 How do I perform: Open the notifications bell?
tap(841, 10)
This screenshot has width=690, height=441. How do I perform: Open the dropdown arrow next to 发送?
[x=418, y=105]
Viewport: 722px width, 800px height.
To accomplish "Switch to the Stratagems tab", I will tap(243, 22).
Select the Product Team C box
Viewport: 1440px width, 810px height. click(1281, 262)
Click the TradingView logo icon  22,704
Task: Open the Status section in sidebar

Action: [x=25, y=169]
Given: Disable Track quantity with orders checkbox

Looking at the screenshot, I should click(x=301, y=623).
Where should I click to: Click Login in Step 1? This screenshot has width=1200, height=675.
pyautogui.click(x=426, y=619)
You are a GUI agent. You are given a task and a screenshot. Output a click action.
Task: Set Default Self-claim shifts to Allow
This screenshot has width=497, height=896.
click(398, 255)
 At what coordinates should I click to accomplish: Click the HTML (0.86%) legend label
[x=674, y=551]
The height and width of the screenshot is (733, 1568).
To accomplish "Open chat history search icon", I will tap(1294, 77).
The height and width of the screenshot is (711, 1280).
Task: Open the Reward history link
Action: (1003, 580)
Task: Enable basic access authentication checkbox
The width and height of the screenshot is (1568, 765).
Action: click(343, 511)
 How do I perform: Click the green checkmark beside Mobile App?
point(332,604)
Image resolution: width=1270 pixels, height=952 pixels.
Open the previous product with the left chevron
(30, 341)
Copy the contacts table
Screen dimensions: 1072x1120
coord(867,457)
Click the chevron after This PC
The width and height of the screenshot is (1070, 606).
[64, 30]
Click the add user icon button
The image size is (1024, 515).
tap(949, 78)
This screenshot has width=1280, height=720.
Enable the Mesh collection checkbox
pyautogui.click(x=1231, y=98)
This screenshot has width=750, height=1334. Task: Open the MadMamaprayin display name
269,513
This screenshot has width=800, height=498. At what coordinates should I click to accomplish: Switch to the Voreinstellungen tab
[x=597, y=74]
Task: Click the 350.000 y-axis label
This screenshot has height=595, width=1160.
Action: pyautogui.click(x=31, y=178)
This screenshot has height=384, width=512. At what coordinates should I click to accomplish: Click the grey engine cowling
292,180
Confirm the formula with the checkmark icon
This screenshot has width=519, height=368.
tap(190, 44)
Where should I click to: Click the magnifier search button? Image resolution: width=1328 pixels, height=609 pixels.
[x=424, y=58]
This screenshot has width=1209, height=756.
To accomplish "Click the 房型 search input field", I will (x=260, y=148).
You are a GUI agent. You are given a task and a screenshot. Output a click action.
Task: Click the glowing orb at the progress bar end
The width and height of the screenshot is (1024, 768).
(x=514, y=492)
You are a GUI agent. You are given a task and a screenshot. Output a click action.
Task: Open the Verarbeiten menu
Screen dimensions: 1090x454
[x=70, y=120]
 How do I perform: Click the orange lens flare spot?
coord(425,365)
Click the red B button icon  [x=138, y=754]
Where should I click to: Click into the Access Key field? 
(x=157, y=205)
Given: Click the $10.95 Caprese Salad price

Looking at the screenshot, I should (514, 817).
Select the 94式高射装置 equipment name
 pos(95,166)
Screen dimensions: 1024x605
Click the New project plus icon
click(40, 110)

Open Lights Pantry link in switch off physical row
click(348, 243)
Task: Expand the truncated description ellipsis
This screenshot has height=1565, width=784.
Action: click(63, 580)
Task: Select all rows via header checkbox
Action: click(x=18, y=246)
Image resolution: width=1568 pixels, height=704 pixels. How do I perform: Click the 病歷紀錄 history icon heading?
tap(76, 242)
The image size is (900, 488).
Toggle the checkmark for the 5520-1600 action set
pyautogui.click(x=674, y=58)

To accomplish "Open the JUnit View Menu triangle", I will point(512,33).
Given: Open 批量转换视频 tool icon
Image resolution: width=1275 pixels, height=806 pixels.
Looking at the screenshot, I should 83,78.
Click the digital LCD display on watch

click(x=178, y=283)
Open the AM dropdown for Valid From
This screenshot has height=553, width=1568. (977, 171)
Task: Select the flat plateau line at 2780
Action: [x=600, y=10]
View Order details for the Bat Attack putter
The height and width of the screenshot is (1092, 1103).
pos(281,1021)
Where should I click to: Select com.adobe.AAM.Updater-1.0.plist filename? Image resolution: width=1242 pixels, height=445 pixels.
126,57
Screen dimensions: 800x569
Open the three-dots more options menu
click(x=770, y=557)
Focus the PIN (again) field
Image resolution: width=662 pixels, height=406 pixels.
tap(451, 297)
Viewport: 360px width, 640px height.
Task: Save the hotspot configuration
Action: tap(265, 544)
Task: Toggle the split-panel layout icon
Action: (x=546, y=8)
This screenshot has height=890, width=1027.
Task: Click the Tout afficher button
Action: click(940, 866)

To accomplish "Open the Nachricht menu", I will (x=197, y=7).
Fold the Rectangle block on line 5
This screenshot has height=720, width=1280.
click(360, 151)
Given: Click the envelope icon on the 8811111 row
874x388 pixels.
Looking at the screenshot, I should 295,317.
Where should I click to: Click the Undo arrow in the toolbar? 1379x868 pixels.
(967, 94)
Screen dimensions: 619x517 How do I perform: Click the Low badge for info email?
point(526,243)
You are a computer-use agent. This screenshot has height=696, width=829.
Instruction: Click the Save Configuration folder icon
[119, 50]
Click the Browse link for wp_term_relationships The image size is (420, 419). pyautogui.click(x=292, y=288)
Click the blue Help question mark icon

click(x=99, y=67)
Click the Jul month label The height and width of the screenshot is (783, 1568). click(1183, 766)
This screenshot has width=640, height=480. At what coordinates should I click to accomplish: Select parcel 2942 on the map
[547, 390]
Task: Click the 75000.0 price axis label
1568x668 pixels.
● ● ●
Try it: The whole block of data above should be printed again verbatim.

Answer space:
 How do I perform: Open the notifications bell?
tap(841, 10)
This screenshot has width=690, height=441. How do I perform: Open the dropdown arrow next to 发送?
[x=418, y=105]
Viewport: 722px width, 800px height.
To accomplish "Switch to the Stratagems tab", I will tap(243, 22).
Select the Product Team C box
Viewport: 1440px width, 810px height. click(1281, 262)
Click the TradingView logo icon  22,704
Task: Open the Status section in sidebar

Action: [x=25, y=169]
Given: Disable Track quantity with orders checkbox

Looking at the screenshot, I should click(x=301, y=623).
Where should I click to: Click Login in Step 1? This screenshot has width=1200, height=675.
pyautogui.click(x=426, y=619)
You are a GUI agent. You are given a task and a screenshot. Output a click action.
Task: Set Default Self-claim shifts to Allow
This screenshot has width=497, height=896.
click(398, 255)
 At what coordinates should I click to accomplish: Click the HTML (0.86%) legend label
[x=674, y=551]
The height and width of the screenshot is (733, 1568).
To accomplish "Open chat history search icon", I will tap(1294, 77).
The height and width of the screenshot is (711, 1280).
Task: Open the Reward history link
Action: (1003, 580)
Task: Enable basic access authentication checkbox
The width and height of the screenshot is (1568, 765).
Action: click(343, 511)
 How do I perform: Click the green checkmark beside Mobile App?
point(332,604)
Image resolution: width=1270 pixels, height=952 pixels.
Open the previous product with the left chevron
(30, 341)
Copy the contacts table
Screen dimensions: 1072x1120
coord(867,457)
Click the chevron after This PC
The width and height of the screenshot is (1070, 606).
[64, 30]
Click the add user icon button
The image size is (1024, 515).
tap(949, 78)
This screenshot has width=1280, height=720.
Enable the Mesh collection checkbox
pyautogui.click(x=1231, y=98)
This screenshot has width=750, height=1334. Task: Open the MadMamaprayin display name
269,513
This screenshot has width=800, height=498. At what coordinates should I click to accomplish: Switch to the Voreinstellungen tab
[x=597, y=74]
Task: Click the 350.000 y-axis label
This screenshot has height=595, width=1160.
Action: pyautogui.click(x=31, y=178)
This screenshot has height=384, width=512. At what coordinates should I click to accomplish: Click the grey engine cowling
292,180
Confirm the formula with the checkmark icon
This screenshot has width=519, height=368.
tap(190, 44)
Where should I click to: Click the magnifier search button? Image resolution: width=1328 pixels, height=609 pixels.
[x=424, y=58]
This screenshot has width=1209, height=756.
To accomplish "Click the 房型 search input field", I will (x=260, y=148).
You are a GUI agent. You are given a task and a screenshot. Output a click action.
Task: Click the glowing orb at the progress bar end
The width and height of the screenshot is (1024, 768).
(x=514, y=492)
You are a GUI agent. You are given a task and a screenshot. Output a click action.
Task: Open the Verarbeiten menu
Screen dimensions: 1090x454
[x=70, y=120]
 How do I perform: Click the orange lens flare spot?
coord(425,365)
Click the red B button icon  [x=138, y=754]
Where should I click to: Click into the Access Key field? 
(x=157, y=205)
Given: Click the $10.95 Caprese Salad price

Looking at the screenshot, I should (514, 817).
Select the 94式高射装置 equipment name
 pos(95,166)
Screen dimensions: 1024x605
Click the New project plus icon
click(40, 110)

Open Lights Pantry link in switch off physical row
click(348, 243)
Task: Expand the truncated description ellipsis
This screenshot has height=1565, width=784.
Action: click(63, 580)
Task: Select all rows via header checkbox
Action: click(x=18, y=246)
Image resolution: width=1568 pixels, height=704 pixels. How do I perform: Click the 病歷紀錄 history icon heading?
tap(76, 242)
The image size is (900, 488).
Toggle the checkmark for the 5520-1600 action set
pyautogui.click(x=674, y=58)

To accomplish "Open the JUnit View Menu triangle", I will point(512,33).
Given: Open 批量转换视频 tool icon
Image resolution: width=1275 pixels, height=806 pixels.
Looking at the screenshot, I should 83,78.
Click the digital LCD display on watch

click(x=178, y=283)
Open the AM dropdown for Valid From
This screenshot has height=553, width=1568. (977, 171)
Task: Select the flat plateau line at 2780
Action: [x=600, y=10]
View Order details for the Bat Attack putter
The height and width of the screenshot is (1092, 1103).
pos(281,1021)
Where should I click to: Select com.adobe.AAM.Updater-1.0.plist filename? Image resolution: width=1242 pixels, height=445 pixels.
126,57
Screen dimensions: 800x569
Open the three-dots more options menu
click(x=770, y=557)
Focus the PIN (again) field
Image resolution: width=662 pixels, height=406 pixels.
tap(451, 297)
Viewport: 360px width, 640px height.
Task: Save the hotspot configuration
Action: tap(265, 544)
Task: Toggle the split-panel layout icon
Action: (x=546, y=8)
This screenshot has height=890, width=1027.
Task: Click the Tout afficher button
Action: click(940, 866)

To accomplish "Open the Nachricht menu", I will (x=197, y=7).
Fold the Rectangle block on line 5
This screenshot has height=720, width=1280.
click(360, 151)
Given: Click the envelope icon on the 8811111 row
874x388 pixels.
Looking at the screenshot, I should 295,317.
Where should I click to: Click the Undo arrow in the toolbar? 1379x868 pixels.
(967, 94)
Screen dimensions: 619x517 How do I perform: Click the Low badge for info email?
point(526,243)
You are a computer-use agent. This screenshot has height=696, width=829.
Instruction: Click the Save Configuration folder icon
[119, 50]
Click the Browse link for wp_term_relationships The image size is (420, 419). pyautogui.click(x=292, y=288)
Click the blue Help question mark icon

click(x=99, y=67)
Click the Jul month label The height and width of the screenshot is (783, 1568). click(1183, 766)
This screenshot has width=640, height=480. At what coordinates should I click to accomplish: Select parcel 2942 on the map
[547, 390]
Task: Click the 75000.0 price axis label
1568x668 pixels.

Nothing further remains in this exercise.